Um exemplo prático do impacto das tecnologias Siemens é a parceria com a Greylogix para criar uma cervejaria-modelo 100% sustentável. A fábrica opera com energia renovável (eólica e solar), reduz o consumo de água de 10 litros para seis por litro de cerveja produzido, alcançou emissão zero de carbono na produção e custo zero de eletricidade durante testes com uso exclusivo de energia solar. O projeto incorpora a tecnologia gêmeo digital, que simula os processos em ambiente virtual, automação avançada e economia circular, com uso de containers remanufaturados.
A Siemens também investe em projetos estratégicos como o Tech4Amazonia, com provas de conceito em bioeconomia e rastreabilidade; parcerias com Instituto de Pesquisas Tecnológicas, o Centro Brasileiro de Relações Internacionais, SENAI e universidades para pesquisa aplicada em IA e hidrogênio verde.
"A Siemens busca liderar a transição sustentável combinando os mundos real e digital, com a inovação como motor de competitividade", resume Frias Jr. "A sustentabilidade é integrada ao negócio como diferencial estratégico e não como obrigação regulatória. Atuamos como habilitadores tecnológicos."
Gomes explica que cada indústria enfrente desafios e oportunidades distintas até a conquista da sua patente. A média é de nove meses até o registro com a INPI, mas para indústrias como cosméticos e beleza, o processo pode levar até quatro anos. “Isso já é um obstáculo para grandes empresas, mas a grande parte dos negócios no Brasil nem sabe as etapas até solicitar a sua patente”, afirma.
Outros desafios ainda esbarram na dificuldade de levar o financiamento até mais empresas e em dar escala aos recursos públicos. “Quem sabe acessar o sistema conta com outras dificuldades, como a falta de recursos para a produção. A fabricação e testagem em escala para assegurar a patente pode custar algo na casa dos três dígitos. Como uma deep tech vai chegar a esse recurso?”, questiona o diretor da Confederação da Indústria.

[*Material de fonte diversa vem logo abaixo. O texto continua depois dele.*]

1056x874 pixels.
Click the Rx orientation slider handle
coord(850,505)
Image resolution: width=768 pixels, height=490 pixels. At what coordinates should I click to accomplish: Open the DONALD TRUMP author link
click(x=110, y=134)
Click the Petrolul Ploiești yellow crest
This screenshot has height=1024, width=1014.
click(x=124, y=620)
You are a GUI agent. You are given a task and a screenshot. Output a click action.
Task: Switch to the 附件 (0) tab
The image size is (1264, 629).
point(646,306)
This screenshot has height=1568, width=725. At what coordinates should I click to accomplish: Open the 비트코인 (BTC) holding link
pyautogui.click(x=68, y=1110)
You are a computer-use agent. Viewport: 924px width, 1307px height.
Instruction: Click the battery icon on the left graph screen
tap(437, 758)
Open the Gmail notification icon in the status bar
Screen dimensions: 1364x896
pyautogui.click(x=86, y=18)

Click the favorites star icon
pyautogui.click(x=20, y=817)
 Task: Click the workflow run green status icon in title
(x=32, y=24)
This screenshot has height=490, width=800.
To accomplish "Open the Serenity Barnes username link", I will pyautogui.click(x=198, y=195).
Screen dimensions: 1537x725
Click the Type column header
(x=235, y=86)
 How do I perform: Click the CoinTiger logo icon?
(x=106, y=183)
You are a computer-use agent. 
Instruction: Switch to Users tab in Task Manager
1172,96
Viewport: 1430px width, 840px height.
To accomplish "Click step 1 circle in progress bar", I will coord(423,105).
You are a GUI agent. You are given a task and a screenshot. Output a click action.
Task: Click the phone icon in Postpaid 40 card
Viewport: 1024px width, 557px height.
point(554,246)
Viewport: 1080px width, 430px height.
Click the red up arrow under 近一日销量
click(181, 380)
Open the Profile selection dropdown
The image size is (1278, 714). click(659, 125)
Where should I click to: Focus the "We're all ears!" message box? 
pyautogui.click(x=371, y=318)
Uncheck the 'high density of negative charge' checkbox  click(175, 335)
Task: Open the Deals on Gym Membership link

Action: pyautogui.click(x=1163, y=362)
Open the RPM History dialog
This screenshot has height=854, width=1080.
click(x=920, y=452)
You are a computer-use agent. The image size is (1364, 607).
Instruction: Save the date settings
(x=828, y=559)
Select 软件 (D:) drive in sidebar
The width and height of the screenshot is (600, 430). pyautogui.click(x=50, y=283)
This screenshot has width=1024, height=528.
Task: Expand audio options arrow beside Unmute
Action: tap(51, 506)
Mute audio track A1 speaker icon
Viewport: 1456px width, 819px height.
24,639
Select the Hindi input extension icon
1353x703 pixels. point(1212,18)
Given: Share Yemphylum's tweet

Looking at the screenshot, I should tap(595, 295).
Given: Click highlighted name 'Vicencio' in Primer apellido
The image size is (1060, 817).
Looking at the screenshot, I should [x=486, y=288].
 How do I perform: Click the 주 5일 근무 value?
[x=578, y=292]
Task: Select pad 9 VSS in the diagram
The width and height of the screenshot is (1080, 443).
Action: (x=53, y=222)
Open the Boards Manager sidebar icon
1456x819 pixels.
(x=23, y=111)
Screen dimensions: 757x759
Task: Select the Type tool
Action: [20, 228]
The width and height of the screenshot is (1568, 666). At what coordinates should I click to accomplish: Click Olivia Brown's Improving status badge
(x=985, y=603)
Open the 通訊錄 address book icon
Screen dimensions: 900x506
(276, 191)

De acordo com Anicia Pio, é preciso ampliar os investimentos públicos e privados em pesquisa e desenvolvimento, garantindo que esse recurso consiga dar maior escala a continuidade aos projetos. Entre 2002 e 2023, o país investiu cerca de 1,2% do seu PIB em projetos inovadores, de acordo com o Ministério de Ciência, Tecnologia e Inovação, mas numa quantia ainda consideravelmente menor do que outras nações com o cenário de P&D mais avançado, como Portugal, Canadá e Alemanha. Outra solução, segundo Pio, é diminuir a burocracia até a conquista da patente. “Apesar de existirem iniciativas como o trâmite prioritário para patentes verdes, é necessário viabilizar que tecnologias que aumentem a eficiência de processos e reduzam o consumo de materiais virgens sejam implementadas mais rapidamente”, explica.
Incluir empresas além do grande porte na conversa é outro desafio para o Brasil, país em que 90% dos negócios no país são micro ou pequenas empresas e que correspondem a cerca de 30% do PIB nacional. “Precisamos garantir o financiamento para a inovação, de modo que possam participar da transição para uma economia de baixo carbono, com instrumentos que democratizem o acesso, como linhas de crédito diferenciadas, parcerias tecnológicas e capacitação”, disse.